Konrad_P Opublikowano 7 Września 2021 Opublikowano 7 Września 2021 Fajna relacja. Miło słyszeć, że w końcu w kraju zaczyna się moda na latanie zawodnicze w zawodach międzynarodowych. Jeszcze z 10 lat i może będziemy potęgą w niektórych dyscyplinach jak taka tendencja się utrzyma. Teraz kolej na Jotki. Największe zawody w tym roku w Europie 120 zgłoszonych pilotów.

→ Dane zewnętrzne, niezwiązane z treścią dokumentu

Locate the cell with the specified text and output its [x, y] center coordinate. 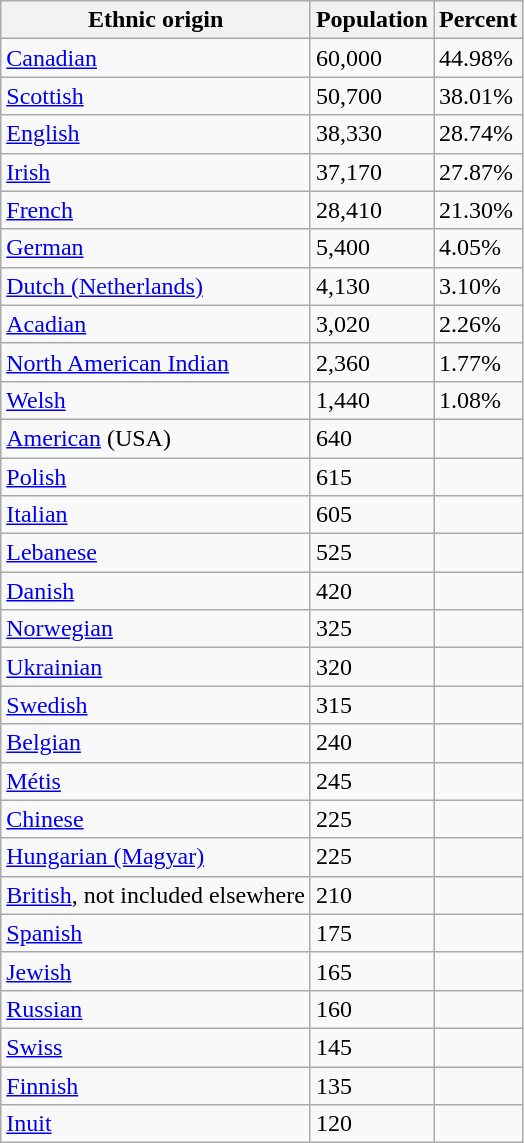
3,020 [372, 324]
165 [372, 971]
English [156, 134]
5,400 [372, 248]
Chinese [156, 819]
Russian [156, 1009]
175 [372, 933]
Ukrainian [156, 667]
525 [372, 553]
50,700 [372, 96]
1.08% [478, 400]
120 [372, 1124]
Irish [156, 172]
2.26% [478, 324]
615 [372, 477]
325 [372, 629]
French [156, 210]
North American Indian [156, 362]
2,360 [372, 362]
37,170 [372, 172]
American (USA) [156, 438]
Canadian [156, 58]
27.87% [478, 172]
640 [372, 438]
Scottish [156, 96]
245 [372, 781]
28,410 [372, 210]
Acadian [156, 324]
320 [372, 667]
Jewish [156, 971]
38.01% [478, 96]
1,440 [372, 400]
Welsh [156, 400]
4.05% [478, 248]
Hungarian (Magyar) [156, 857]
210 [372, 895]
21.30% [478, 210]
Spanish [156, 933]
Belgian [156, 743]
3.10% [478, 286]
Dutch (Netherlands) [156, 286]
Norwegian [156, 629]
Swedish [156, 705]
135 [372, 1085]
28.74% [478, 134]
Swiss [156, 1047]
Inuit [156, 1124]
315 [372, 705]
Lebanese [156, 553]
60,000 [372, 58]
Polish [156, 477]
44.98% [478, 58]
British, not included elsewhere [156, 895]
Métis [156, 781]
145 [372, 1047]
4,130 [372, 286]
Population [372, 20]
Danish [156, 591]
Percent [478, 20]
German [156, 248]
Italian [156, 515]
160 [372, 1009]
420 [372, 591]
1.77% [478, 362]
38,330 [372, 134]
240 [372, 743]
605 [372, 515]
Ethnic origin [156, 20]
Finnish [156, 1085]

cZyNo Opublikowano 7 Września 2021 Autor Opublikowano 7 Września 2021 SambaCup…piękne zawody z których mam piękne wspomnienia. Jednak w tym roku nie po statystuje Wam, bo trzeba jechać na puchar polski f3f do 3citi. Zawody pewnie się nie odbędą bo nie będzie wiało…ale mus to mus to wogole będzie dziwny weekend bo jeszcze są mistrzostwa Czech w F3B ? tez by się na nie pojechało. Oj kurka, mało czasu, oj mało ? a imprez dużo i znalazłem lot Marcina z dnia pierwszego ten jeden udany …. Na szczęście 1
janegab Opublikowano 8 Września 2021 Opublikowano 8 Września 2021 https://www.f3xvault.com/?action=event&function=event_view&event_id=1940 BRAVO...Jurek i nasi..
Czaro Opublikowano 8 Września 2021 Opublikowano 8 Września 2021 Ideologia "Balast i do przodu!" jest bardzo bliska memu sercu Gratuluję wyników, zazdroszczę zawodniczych doświadczeń.
Market Opublikowano 19 Września 2021 Opublikowano 19 Września 2021 A zapytam z innej beczki, z racji, że zawody były zagraniczne: Jak tam była rozwiązana kwestia prawna latania polskich zawodników w niepolskiej przestrzeni powietrznej? Organizator zadbał o jakieś centralne zgłoszenie lotów wszystkich zawodników czy też wymagane były od Was jakieś działania indywidualne? Czy honorowana/weryfikowana była polska rejestracja operatora? Jak było z wymogami ubezpieczenia?
pabork Opublikowano 19 Września 2021 Opublikowano 19 Września 2021 Wg biuletynu był wymóg: "Drone legislation: This applies to YOU. Please read what the link brings you. You need to spent app. 3 EUR and 30 minutes: Scroll to the bottom at: https://www.modelflyvningdanmark.dk/" Organizator ufał, że każdy spełnia wymagania ?
cZyNo Opublikowano 19 Września 2021 Autor Opublikowano 19 Września 2021 Ubezpieczenie wymagane jest na każdych zawodach. I to w kwotach po kilkaset tys eur. W części krajów jest honorowane nasze zaświadczenie, w innych gdzie są specjalne wymogi trzeba się do nich dostosować. Największe we Francji bo gdy nie lata się na „certyfikowanych” zboczach to trzeba mieć transponder z gps.